When developing your business process map, you’ll want to use this methodology:

  1. Choose a process to focus on: To make the biggest impact, you might want to prioritize a process that’s struggling to achieve outcomes or a process that impacts customer satisfaction.

  2. Get the right people involved: Gather those who have deep knowledge of the process that you’re looking to optimize. These subject matter experts (SMEs) will help you determine the critical information within the entire process, such as stakeholders, sequence of steps, timelines and resources. They can also highlight some of the problem areas, such as bottlenecks and redundancies, which might compromise efficiency. During this stage of the process, you want to document all relevant information around the process.  

  3. Outline the process map: During this step, you’ll want to determine where the current process starts and ends and the sequence of steps in between. While the level of detail can vary, information around inputs, outputs, metrics and stakeholders are typically included.
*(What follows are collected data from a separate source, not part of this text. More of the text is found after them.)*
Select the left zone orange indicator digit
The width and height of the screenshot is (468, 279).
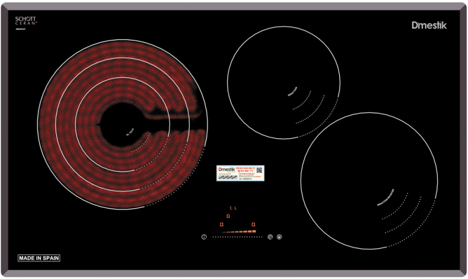pyautogui.click(x=221, y=224)
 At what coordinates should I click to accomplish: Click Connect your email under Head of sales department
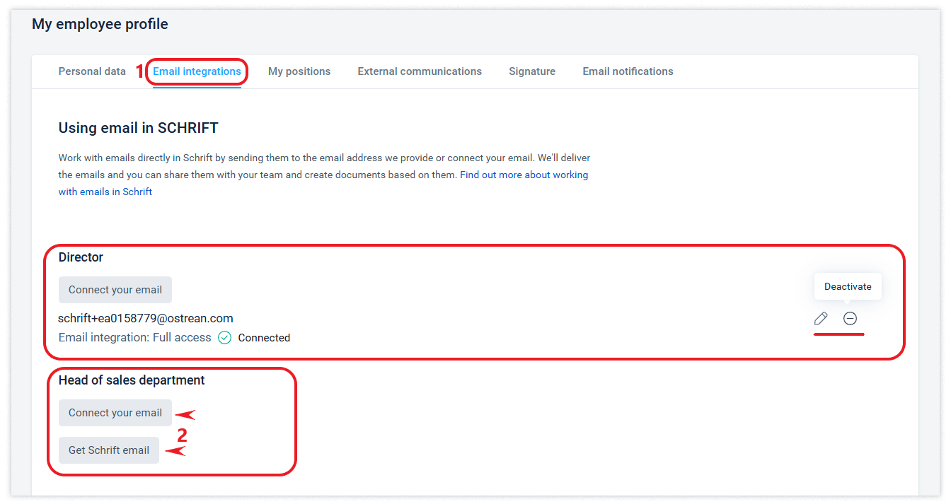coord(115,413)
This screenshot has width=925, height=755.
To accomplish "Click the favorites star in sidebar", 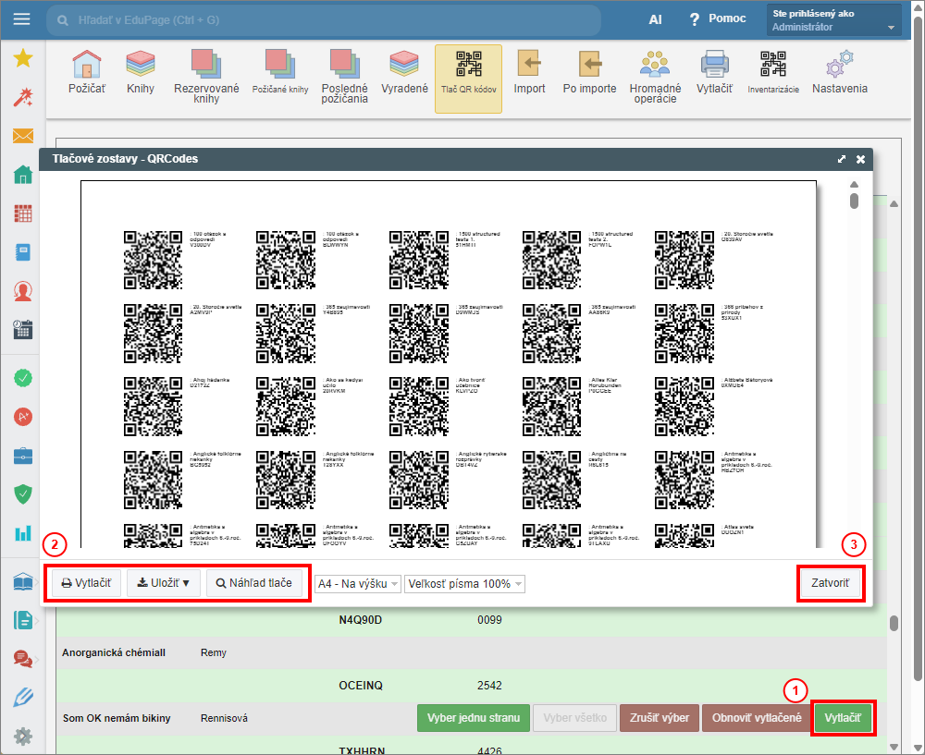I will point(23,59).
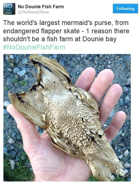Select the first line of tweet text
This screenshot has width=139, height=184.
coord(66,23)
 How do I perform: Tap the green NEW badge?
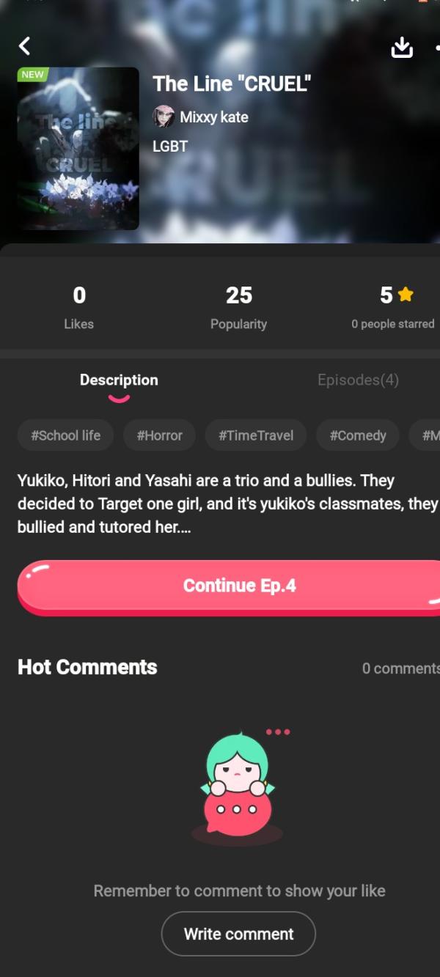point(32,75)
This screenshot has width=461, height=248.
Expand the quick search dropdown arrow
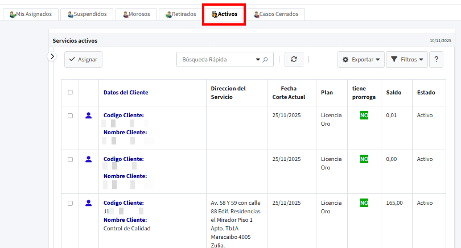coord(258,59)
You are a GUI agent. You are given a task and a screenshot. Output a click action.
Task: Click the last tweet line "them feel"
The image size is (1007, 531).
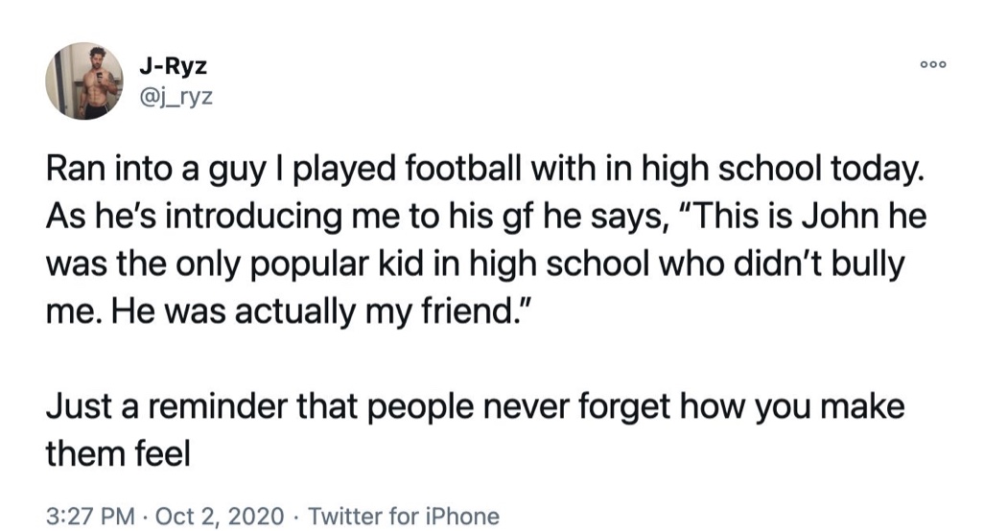tap(118, 454)
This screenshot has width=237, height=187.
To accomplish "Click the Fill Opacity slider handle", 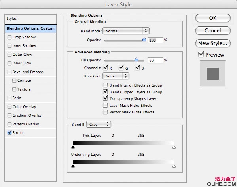I will tap(136, 60).
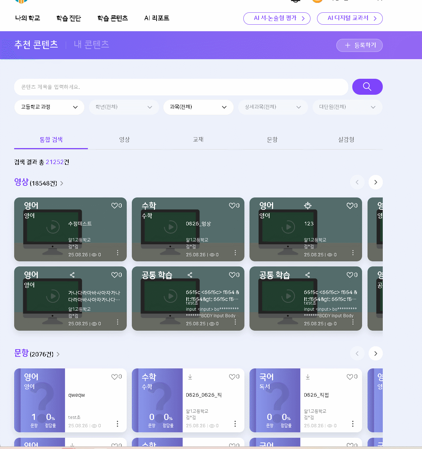Click the purple search magnifier button

[367, 87]
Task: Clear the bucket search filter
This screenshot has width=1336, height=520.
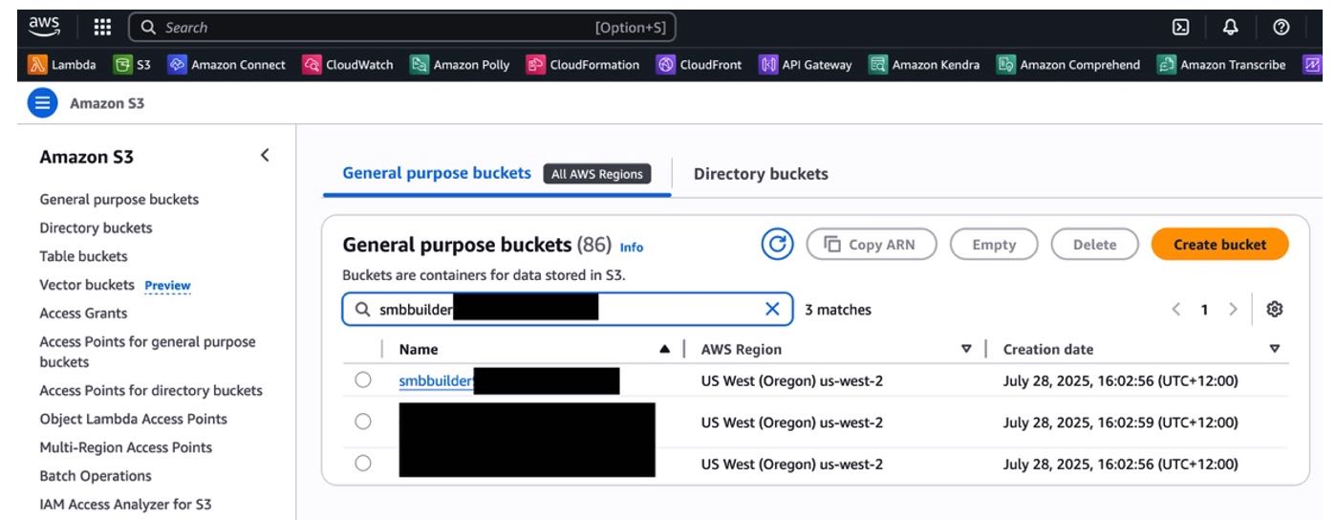Action: [x=772, y=309]
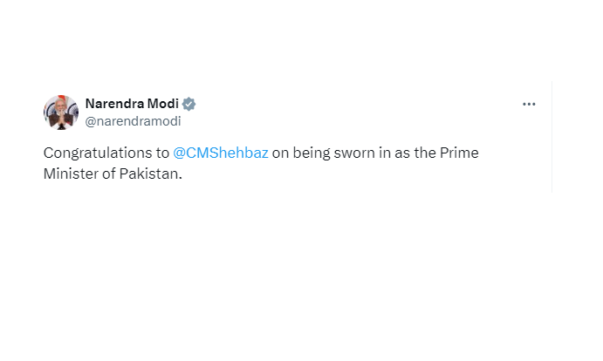Click the word "on" after @CMShehbaz
The height and width of the screenshot is (361, 603).
(x=281, y=153)
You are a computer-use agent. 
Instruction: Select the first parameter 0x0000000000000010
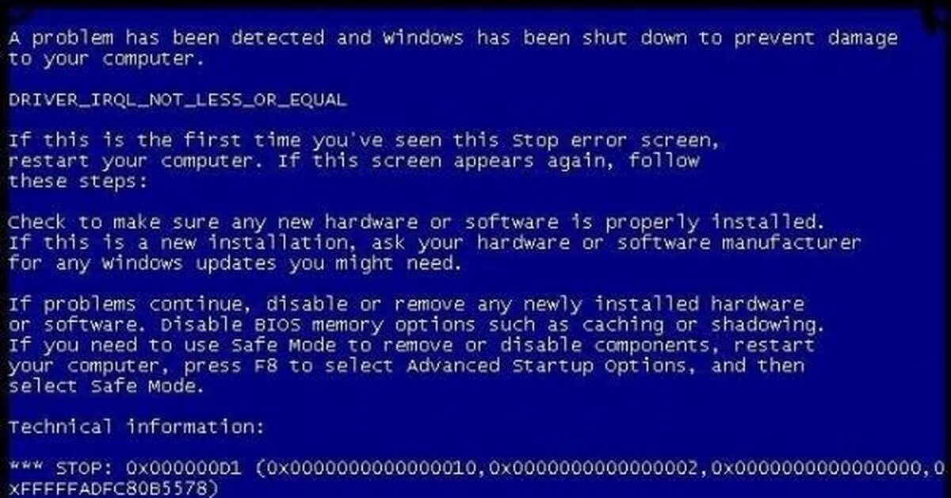pyautogui.click(x=372, y=468)
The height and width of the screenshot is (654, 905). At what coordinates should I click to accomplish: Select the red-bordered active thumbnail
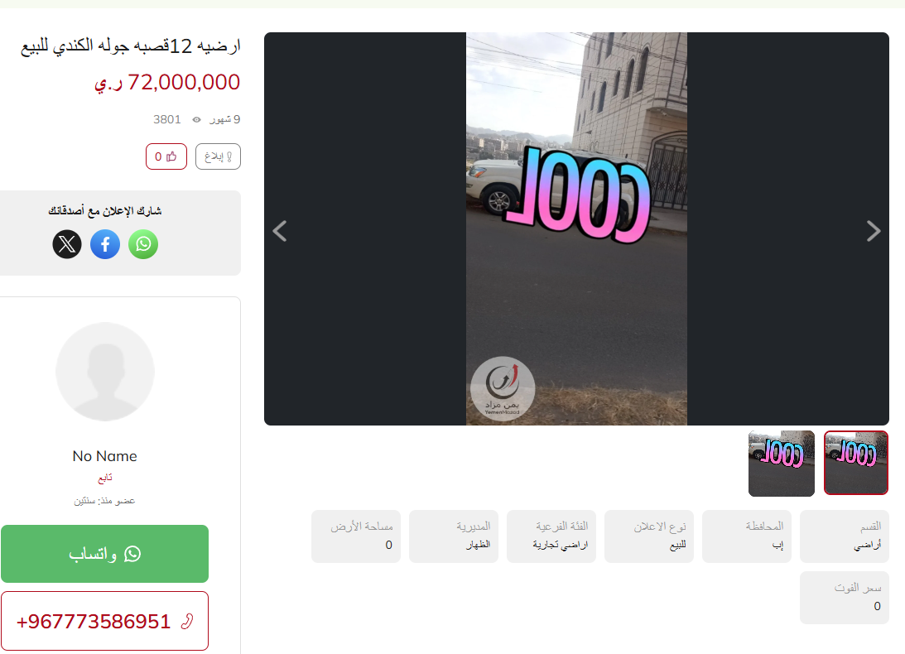856,463
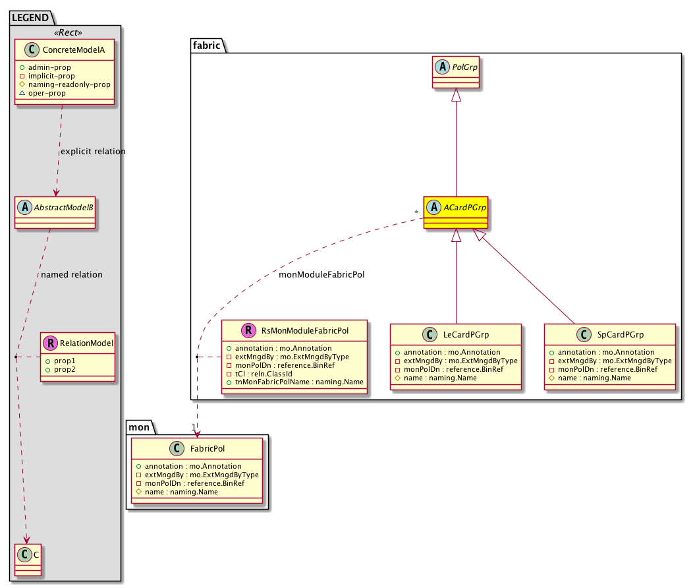
Task: Click the C icon of LeCardPGrp
Action: pos(429,335)
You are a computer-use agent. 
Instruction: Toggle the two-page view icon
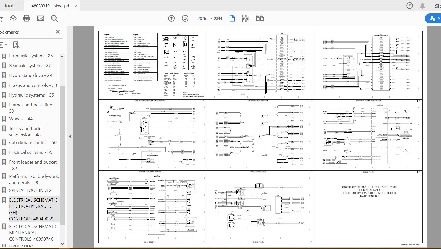coord(260,18)
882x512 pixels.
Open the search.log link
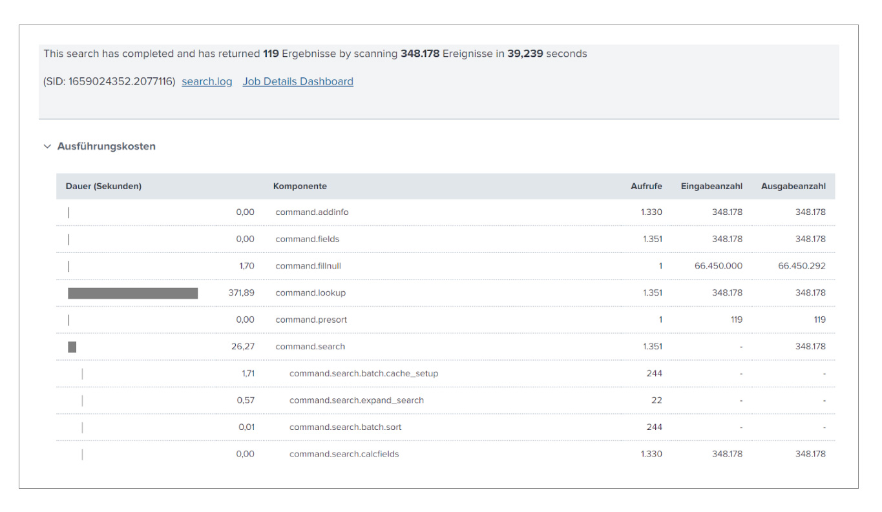(207, 81)
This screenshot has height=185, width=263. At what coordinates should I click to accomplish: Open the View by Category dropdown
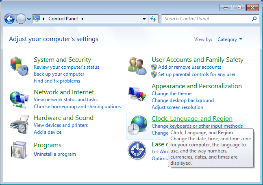(x=230, y=39)

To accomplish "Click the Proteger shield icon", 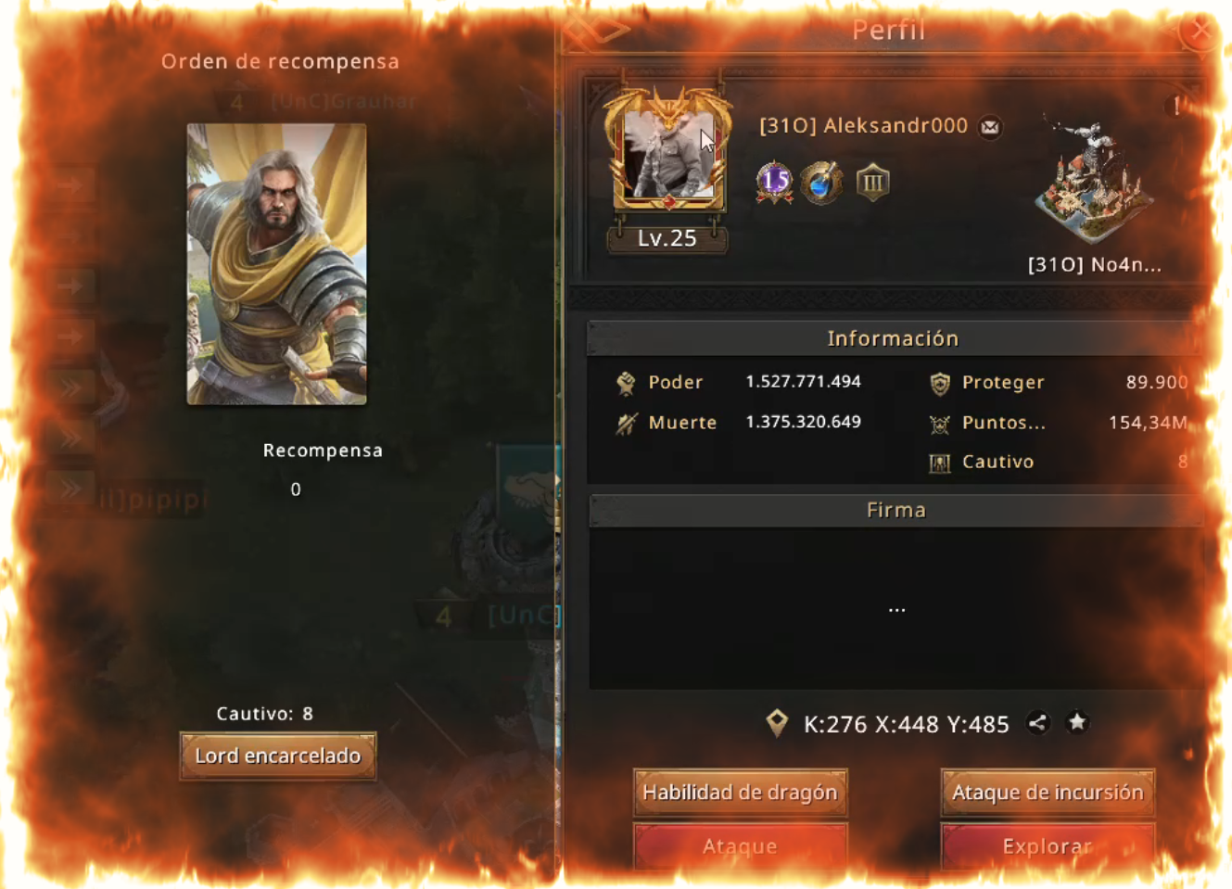I will (940, 383).
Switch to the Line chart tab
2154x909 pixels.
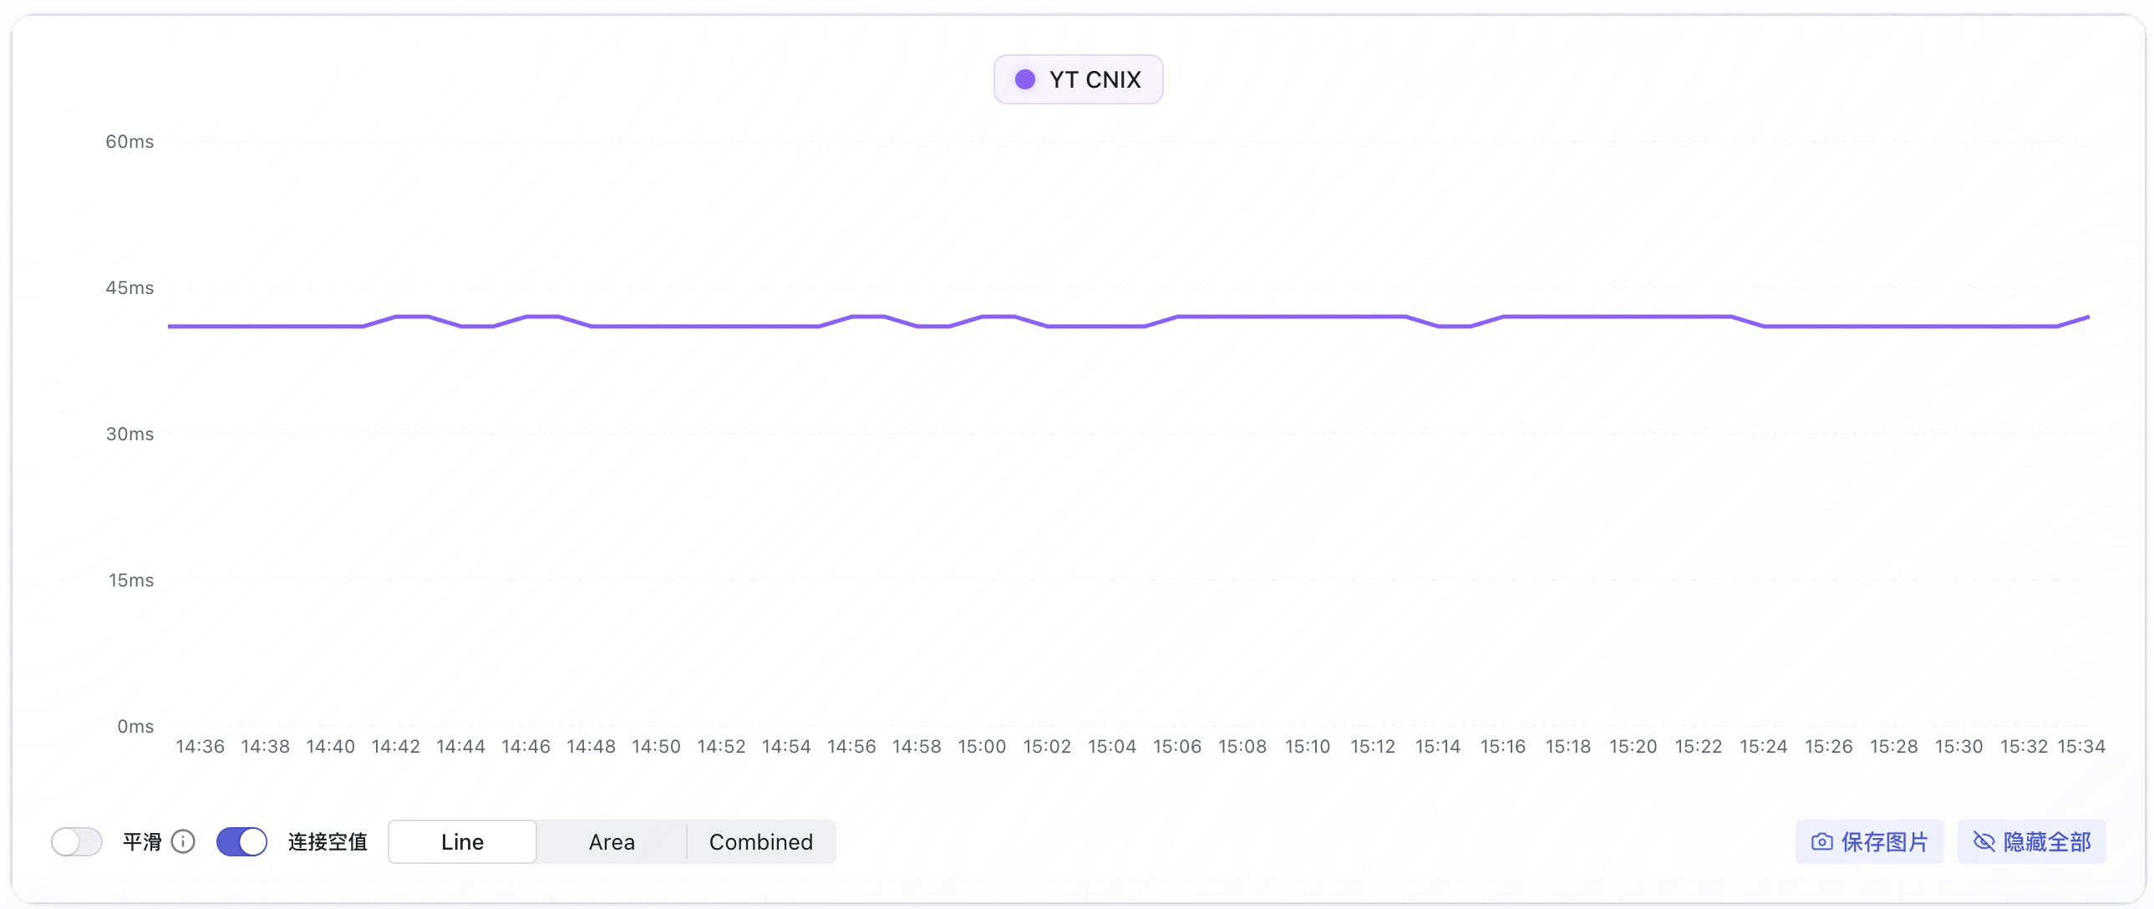pos(462,841)
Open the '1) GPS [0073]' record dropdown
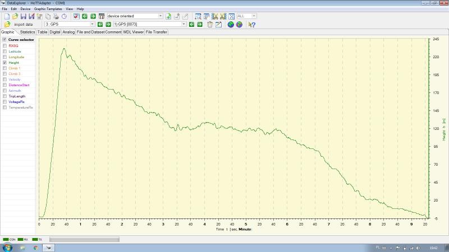 point(184,25)
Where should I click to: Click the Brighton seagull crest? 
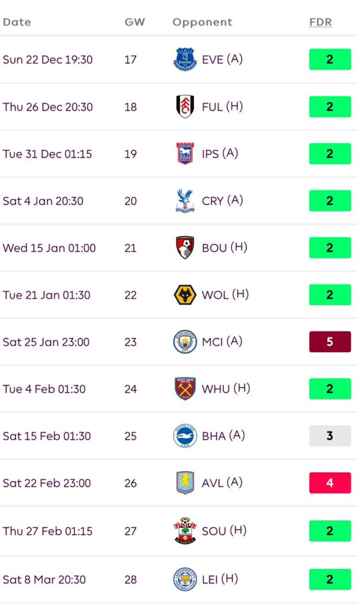click(185, 436)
  4. Use basic flowchart symbols to enhance the process map: Refine the current process map by using basic flowchart symbols. Process mapping software is generally used to complete this step.

  5. Get feedback: Validate the enhanced process map with team members to confirm accurate process documentation, helping to ensure that steps are not repeated or missing. When stakeholders have agreed on the process steps within the current state, start to solicit feedback around potential process optimizations. This can involve the elimination of steps for simplification purposes or the incorporation of new ones to allow for more collaboration or quality assurance.
  6. Implement and observe the impact of process changes: Conduct a proof of concept (POC) with a subset of the team before scaling any changes broadly across the organization. This minimizes the risk to the business, and it provides the opportunity to incorporate more feedback to optimize the process, enabling management to shift to a new process at scale more smoothly. Regular monitoring of processes enables continuous improvement over time.
Why is process mapping important?

The primary purpose of business process mapping is to assist organizations in becoming more efficient and effective at achieving a specific task or goal. It does this by providing greater transparency around decision-making and process flow that in turn helps to identify redundancies and bottlenecks within and between processes.

Because process maps use visual cues and symbols, they make it simpler to communicate a process to a broad audience. This can lead to increased engagement, as long-form documentation can be more tedious for both owners to create and for users to interact with.

By using premade templates within process mapping software, teams can easily collaborate and brainstorm ways to streamline work processes, enabling business process improvement. In doing so, businesses can also better address specific challenges, such as employee onboarding and retention or declining sales.

Some specific benefits of process mapping include:

  • Better enablement for scenario tests and assessments.

  • Increased standardization and awareness of roles and responsibilities.

  • More straightforward identification of vulnerable aspects of a process.

  • Efficient team performance and employee satisfaction.

  • Shorter learning curve for employees during training.